It may be a very simple idea, but as is often the case with simple ideas, it’s a good one, namely take the groove and grit of blues and give it the scuzzy garage rock treatment. Why not throw in some sweet and drifting harmony vocal whilst you are about it? But it isn’t quite as simple as that, as we know by now the saleability of such a simple and oft visited genre clash is the songs themselves, after all anyone can drive the blues-rock car off of the cliff of convention but the art is ending up with something which is more Thelma and Louise’s dramatic swansong and less a short traffic report on page 7 of the local newspaper.

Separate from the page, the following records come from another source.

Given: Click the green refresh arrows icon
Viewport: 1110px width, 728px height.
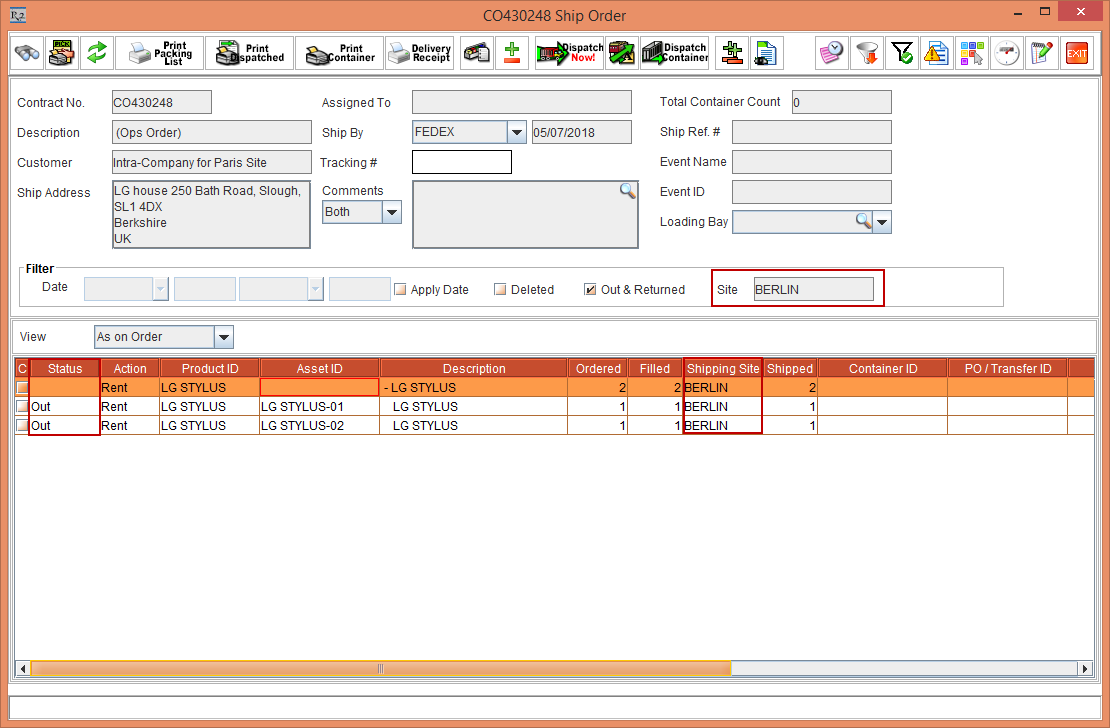Looking at the screenshot, I should click(x=96, y=53).
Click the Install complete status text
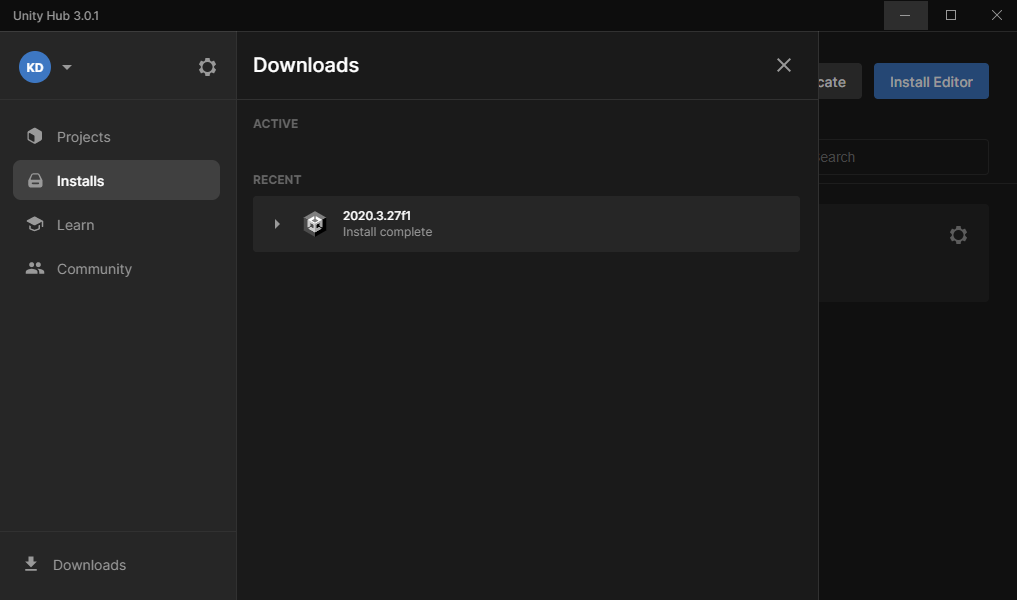This screenshot has height=600, width=1017. click(x=387, y=232)
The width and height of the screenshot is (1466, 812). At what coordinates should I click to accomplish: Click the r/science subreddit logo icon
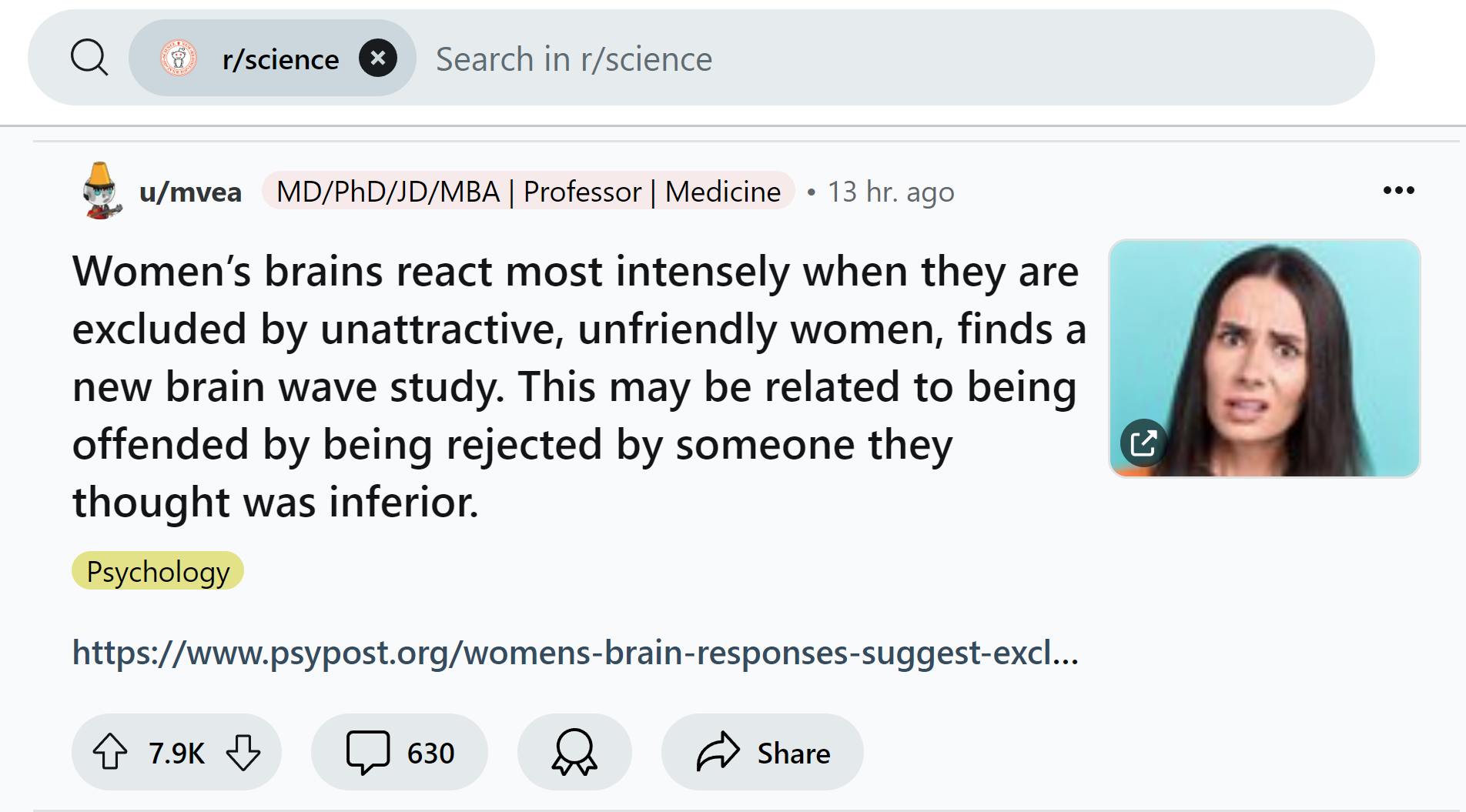[179, 58]
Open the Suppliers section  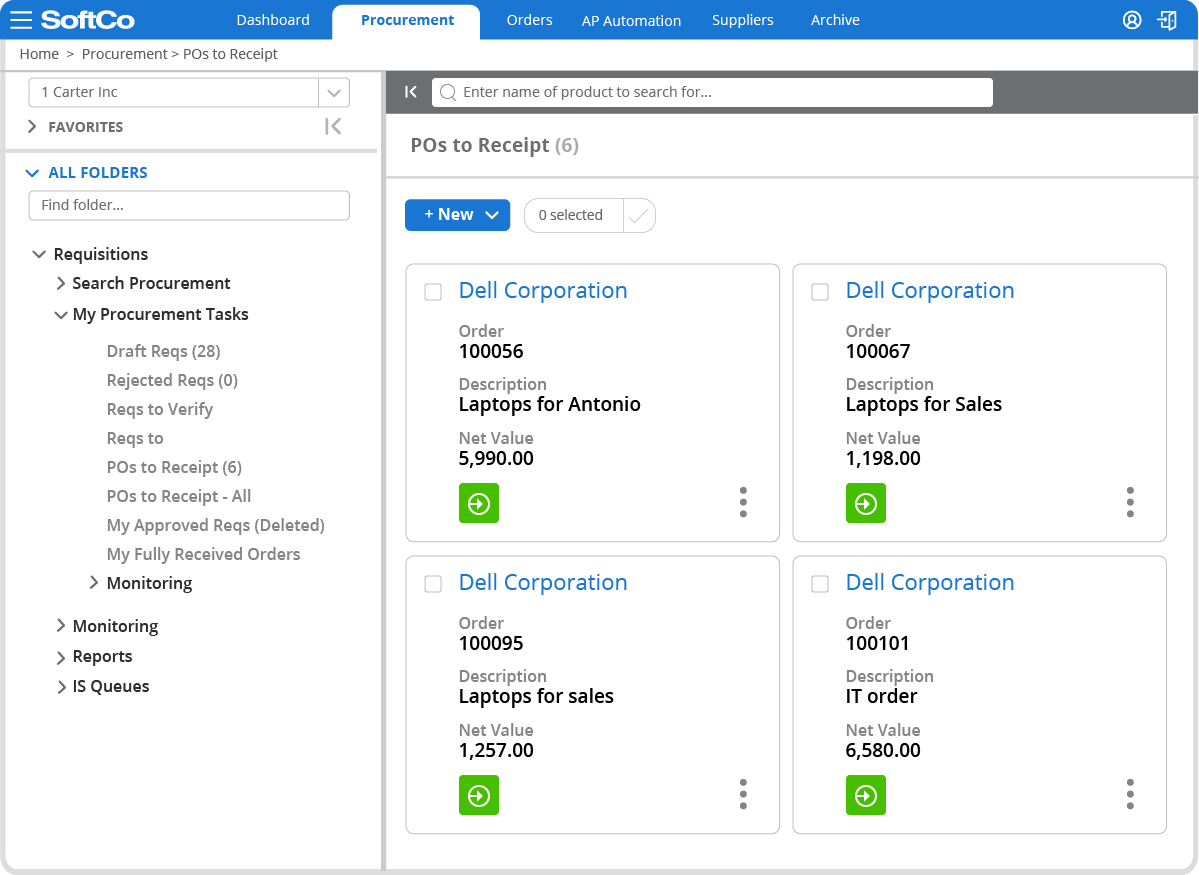tap(742, 19)
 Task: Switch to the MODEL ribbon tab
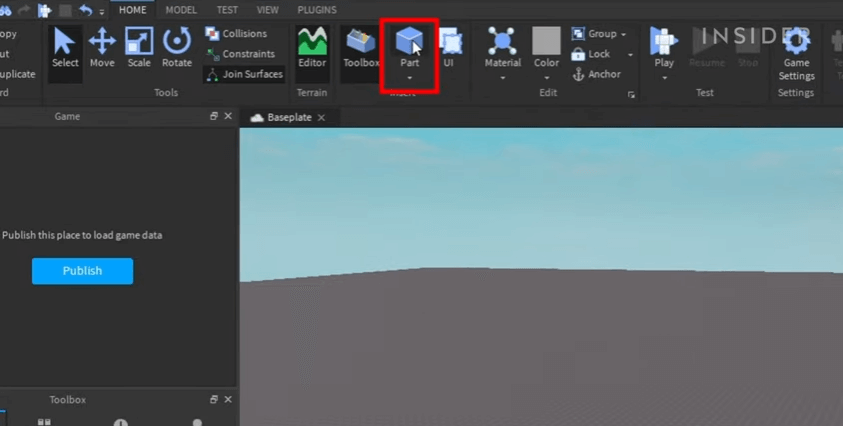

Thankfully drama is never in short supply here. They join dots between Memphis in 1956, Detroit in 1969, New York in 1977 and Manchester 1995 and at a time when “rock” has become polished, defined, packaged and refined to within an inch of its skinny-jeaned and complicated hair-styled life, maybe it is time to turn back to “rock and roll” for our kicks. There is no denying that underneath all the jagged edges, Brit-pop poise and punk rock sonic poses, that is essentially what this is.
It’s elemental; it’s out of control but just enough in check, it’s savage, stroppy, sweet and sour, and slightly silly…but never a joke. Rock and roll is serious business and it looks like it is back on the menu.